● SHORT TASK A:
In the forum thread below, which motherboard does Aseem Nasnodkar say he has?

● SOURCE TEXT:
# 2X256MB RAM or 512MB RAM???



## Aseem Nasnodkar (Jun 17, 2005)

I was plannin to go for a 512MB RAM.
Should I go for two 256MB RAM Cards or one 512MB?
Ne difference in performance?


----------



## aadipa (Jun 17, 2005)

depends on your mobo and proccy

if that supports dual channel then go for 256x2 else 512x1


----------



## Aseem Nasnodkar (Jun 17, 2005)

My mobo is a intel 845GL.
Does it support dual channel?


----------



## Mahesh Babu (Jun 17, 2005)

Yes dear u shud only go for 2x256MB

IF u go for 512MB the processor will run at 200MHz speed
If u go for 2x256MB the processor will run at 400Mhz speed .So u will get double bandwidth.

There will be lot of difference between 200Mhz speed and 400Mhz speed.

Hope u know it dear


----------



## aadipa (Jun 18, 2005)

Mahesh Babu said:
			
		

> Yes dear u shud only go for 2x256MB
> 
> IF u go for 512MB the processor will run at 200MHz speed
> If u go for 2x256MB the processor will run at 400Mhz speed .So u will get double bandwidth.
> ...



You have got the concept wrong here.

btw 845GL doesn't have dual channel memory support so go for 512x1 only.


----------



## tarey_g (Jun 18, 2005)

yea 845gl doesnot have dual channel support , adi is correct , buy a 512 it will cost cheaper than 2*256.


----------



## drvarunmehta (Jun 18, 2005)

Get 512 because it is cheaper, will save a slot and your mobo dosen't support dual channel.


----------



## dreams (Jun 18, 2005)

hey m8.. i too hv the same doubt.. i use 845GVAD2 MB.. then how 2 find out whethr my MB supports dual channel..


----------



## Nimda (Jun 18, 2005)

Mahesh Babu said:
			
		

> Yes dear u shud only go for 2x256MB
> 
> IF u go for 512MB the processor will run at 200MHz speed
> If u go for 2x256MB the processor will run at 400Mhz speed .So u will get double bandwidth.
> ...


That's not correct, pal. The frequency is not the thing that gets doubled. Complete info here


----------



## drvarunmehta (Jun 18, 2005)

dreams said:
			
		

> hey m8.. i too hv the same doubt.. i use 845GVAD2 MB.. then how 2 find out whethr my MB supports dual channel..


Your mobo does NOT have dual channel.


----------



## expertno.1 (Jun 18, 2005)

I will suggest u to go fro 512 mb ram and not 2*256 coz your mobo doesn't ahve dual channel

aslo

512 is cheap and u can also taek great share of video memory from it like of many MSI motherboards


----------



## aadipa (Jun 18, 2005)

i865 and higher chipsets supports dual channel.


----------



## Aseem Nasnodkar (Jun 18, 2005)

As according to the dicussion above my mobo dsnt have dual channel.

● EXERCISE MATERIALS:
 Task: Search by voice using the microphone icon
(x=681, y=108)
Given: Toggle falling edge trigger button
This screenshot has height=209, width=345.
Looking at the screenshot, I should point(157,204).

● SHORT TASK B:
Express the listing above as a JSON list of strings, with one string for each line and blank lines omitted.

● COMPLETE RESPONSE A:
An Intel 845GL.

● COMPLETE RESPONSE B:
[
  " Task: Search by voice using the microphone icon",
  "(x=681, y=108)",
  "Given: Toggle falling edge trigger button",
  "This screenshot has height=209, width=345.",
  "Looking at the screenshot, I should point(157,204)."
]